Denoising Auto-Encoding
During the BART pre-training, an objective called denoising auto-encoding is used. BART is trained to reconstruct the original text from the corrupted versions of the same text. The corrupted version involve randomly masking or replacing the world in the input text, similar to the mask language modeling in BART. Then it uses the decoder to generate the original text based on surrounding words, just like GPT.
Architecture
BART modifies architecture the architecture of BERT and GPT and incorporates some additional techniques. BART uses 12 stack for each encoder and decoder, each of the decoder takes the encoded representations from the encoder. BERT originally uses feed-forward network for its classification output, it is instead passed into the decoder.

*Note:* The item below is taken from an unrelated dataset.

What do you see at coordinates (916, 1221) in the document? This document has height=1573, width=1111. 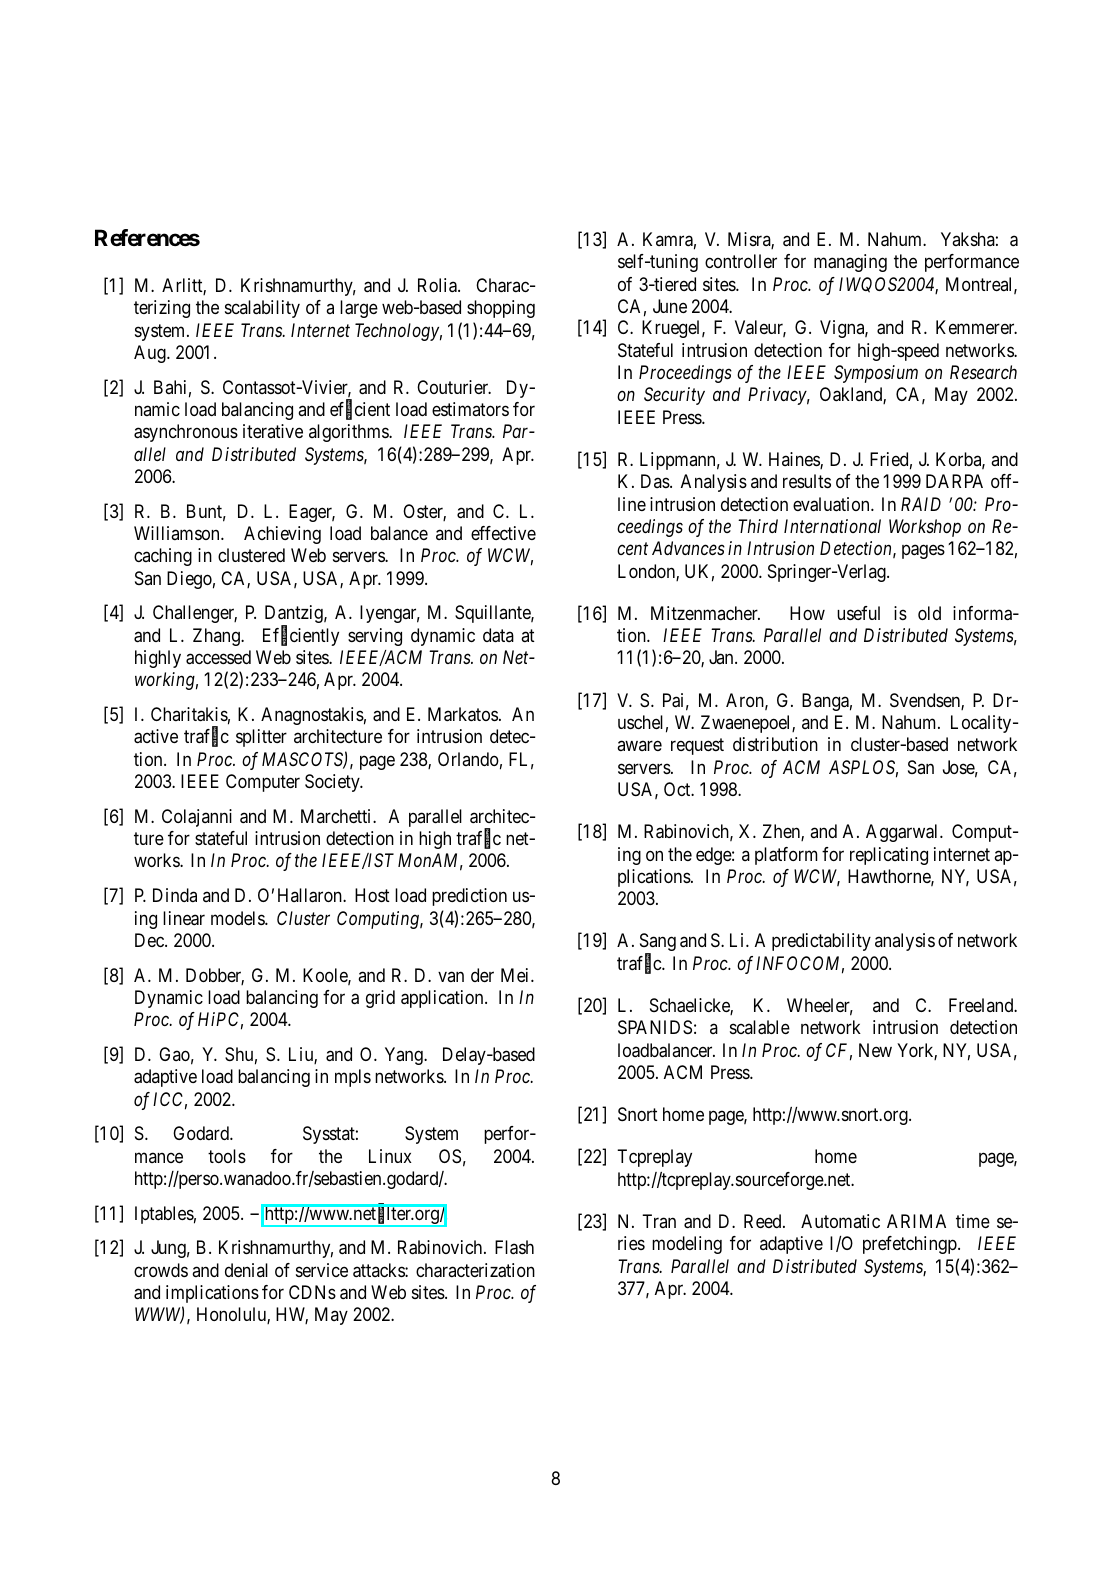 I see `ARIMA` at bounding box center [916, 1221].
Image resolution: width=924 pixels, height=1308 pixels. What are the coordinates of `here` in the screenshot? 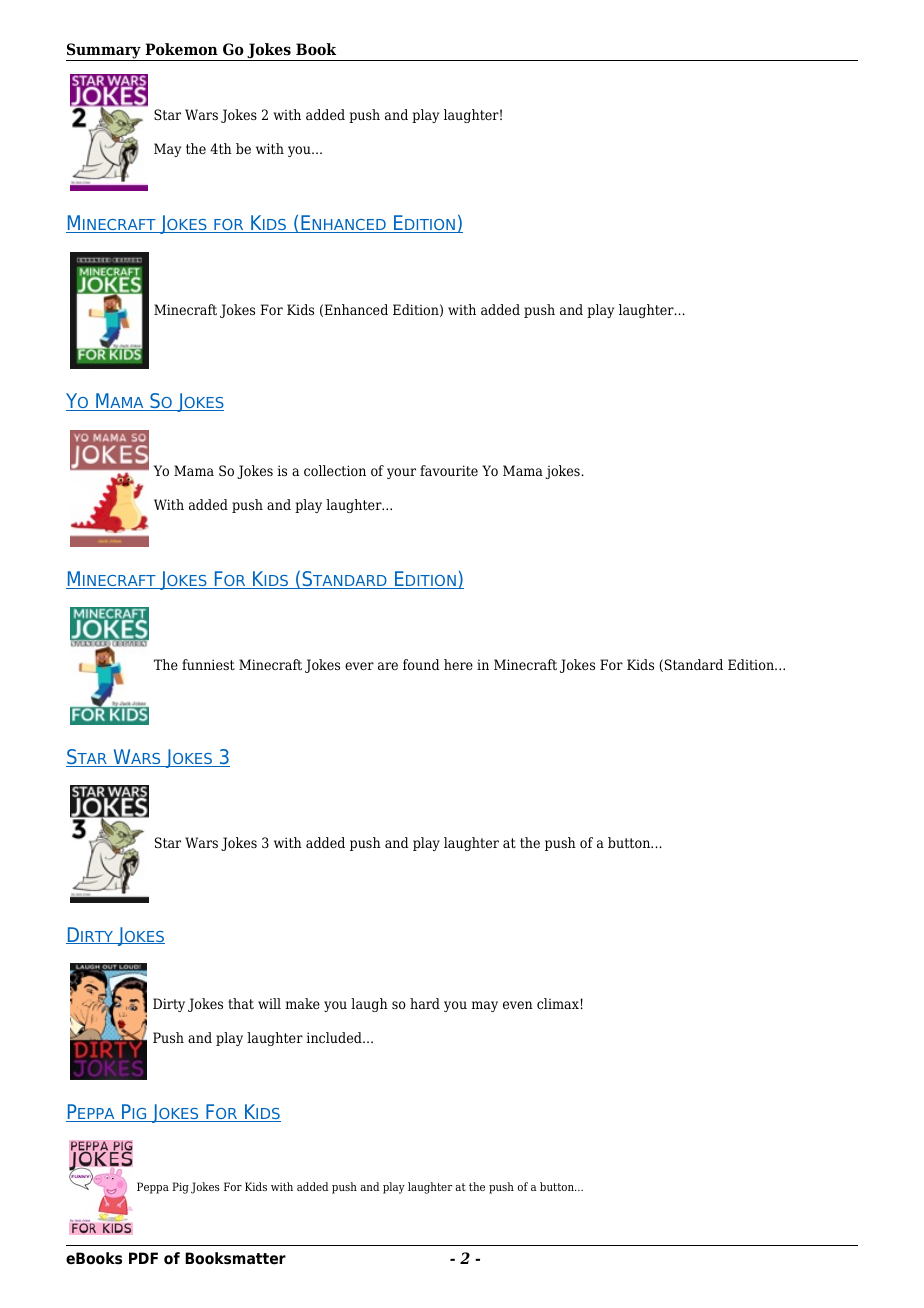 It's located at (458, 664).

Source: https://paperswithcode.com/method/bart
-
Input: Input processing includes tokenization, embedding, position encoding, and also some data augmentation:
- Token Masking: The same technique used in BERT
- Token Deletion: Deletes a random token
- Text Infilling: Randomly removing tokens from the input sequence and replacing them with a special "mask" token. This will teach the model to handle missing or incomplete input
- Sentence Permutation: Input sentences is shuffled randomly
- Document Rotation: Rotating the order of documents to help the model learn to identify the start of the document
Source: https://arxiv.org/abs/1910.13461 -
Encoder Layer: Embedded tokens are passed into the stack of transformers encoder layers. Each with its own multi-head self-attention and other component.
-
Decoder Layer: Decoder takes input from the output of encoder in the cross-attention mechanism and also its own previously generated output.
-
Output: The output is the most likely next word at each step, based on its learned knowledge and the context.
After the pre-training process, BART will be fine tuned and have different objective depending on its tasks. The labeled dataset is used to train BART on the task-specific objective. In tasks like text classification or summarization, the objective may involve minimizing the cross-entropy loss between the model's predicted outputs and the ground truth labels.